Trina Abrams entered the plea to the fourth-degree assault charge during an appearance in Greenup District Court.

Abrams is accused of dragging a 9-year-old student with autism by his wrists through the hallways of Wurtland (Kentucky) Elementary School in October. The boy suffered sprains and bruises, according to his mother, in an incident that has received national attention.

The video of the child being dragged, originally posted to Facebook by the boy’s mother, Angel Nelson, has been aired repeatedly by CNN and other national media outlets.

Abrams left court immediately after entering her plea and declined comment. Her attorney,  Matthew Wisecup., said she will fight the charges.

“She certainly disputes the charges against her and it is our intention to fight them in court,”  Wisecup said.
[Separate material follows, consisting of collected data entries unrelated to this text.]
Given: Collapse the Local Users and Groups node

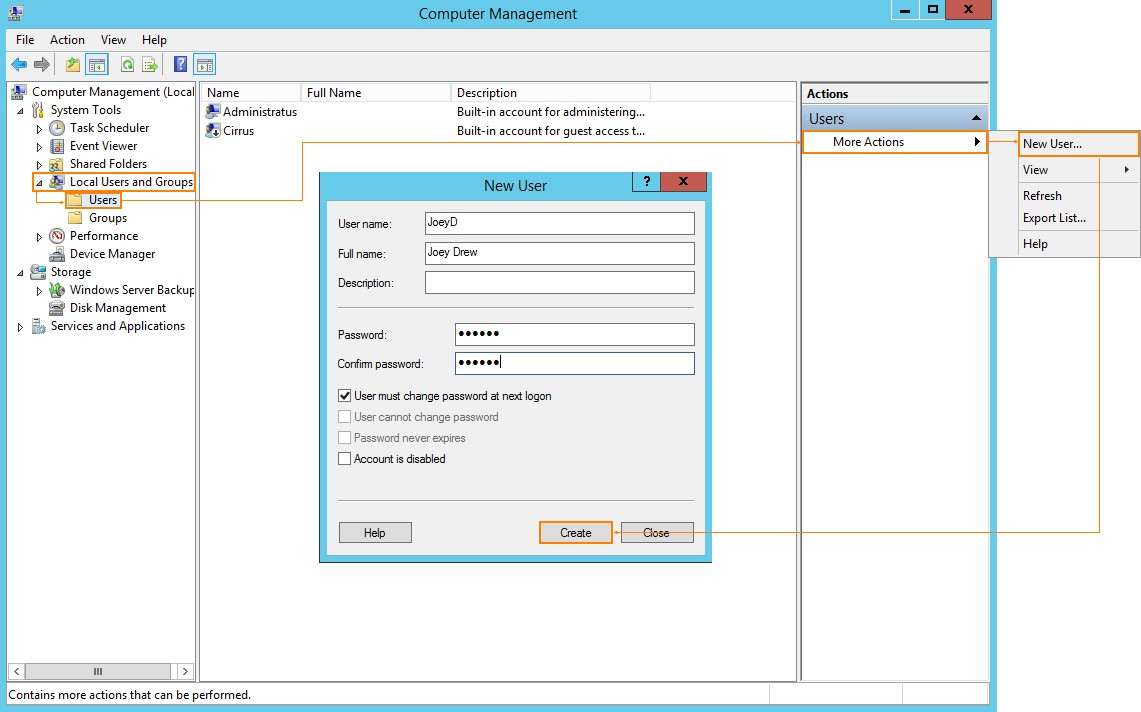Looking at the screenshot, I should tap(39, 183).
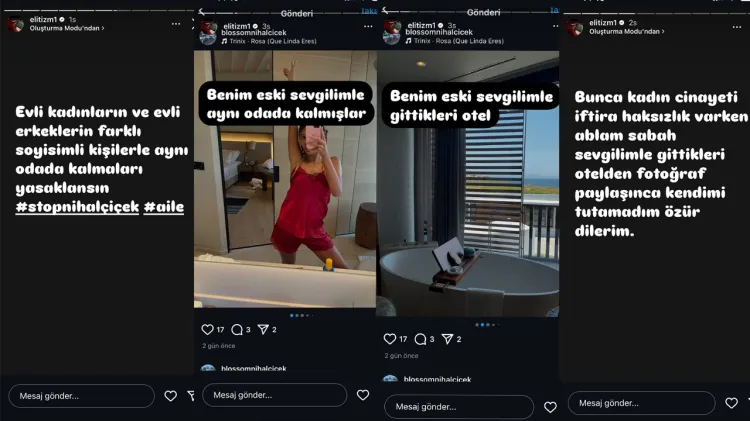Like the red pajama selfie post
The width and height of the screenshot is (750, 421).
(x=207, y=329)
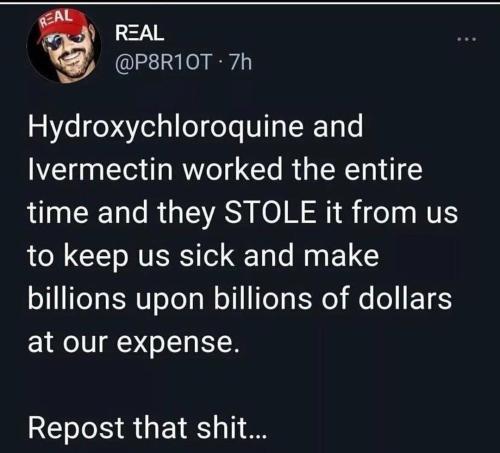Image resolution: width=500 pixels, height=453 pixels.
Task: Click the word Hydroxychloroquine in the tweet
Action: pyautogui.click(x=166, y=128)
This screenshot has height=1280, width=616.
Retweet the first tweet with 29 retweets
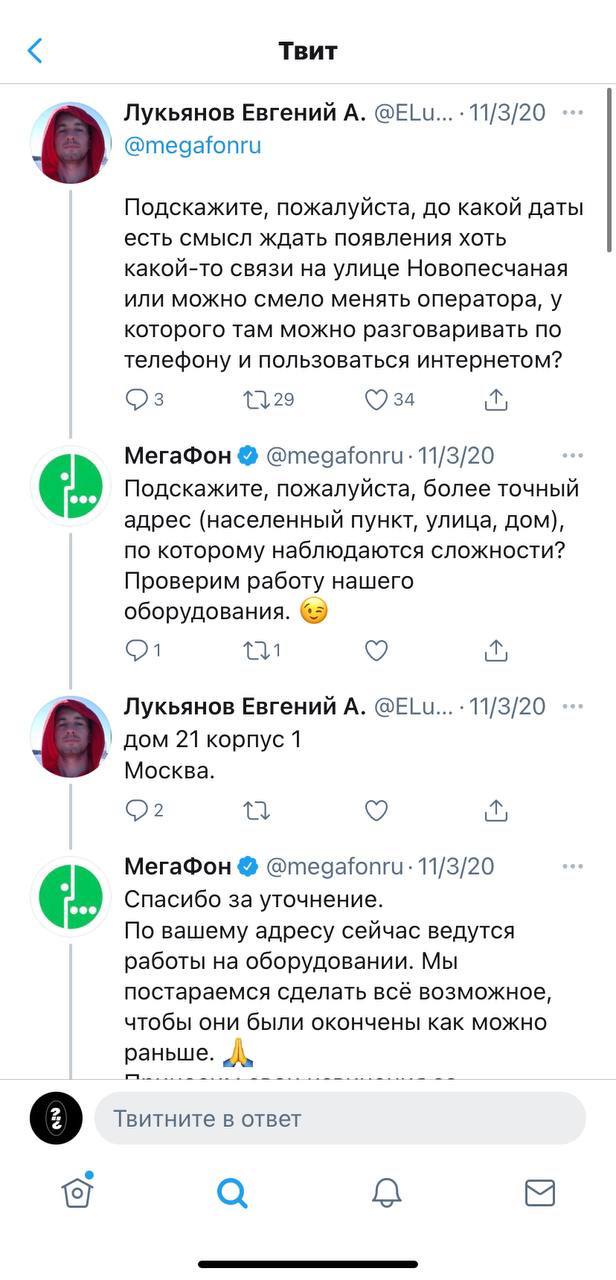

Abrams remains free with the condition she not teach or work in a school. District Judge Brian McCloud scheduled a pretrial conference for Feb. 20.

Abrams is no longer employed with the Greenup County school district, Wisecup said during the court appearance.

The dragging incident came to light when Nelson posted the video that had been recorded by the school’s surveillance cameras, Nelson obtained it under a subpoena, she said.

The video shows Abrams dragging the boy first by one wrist and then the other, at times on his back and on his knees, through a succession of hallways at Wurtland Elementary, where the child was a third-grader.

The boy’s autism and other conditions, including anxiety, depression, attention-deficit/hyperactivity disorder and post-traumatic stress disorder make him prone to meltdowns, or uncontrolled response to overwhelming stimuli, Nelson said.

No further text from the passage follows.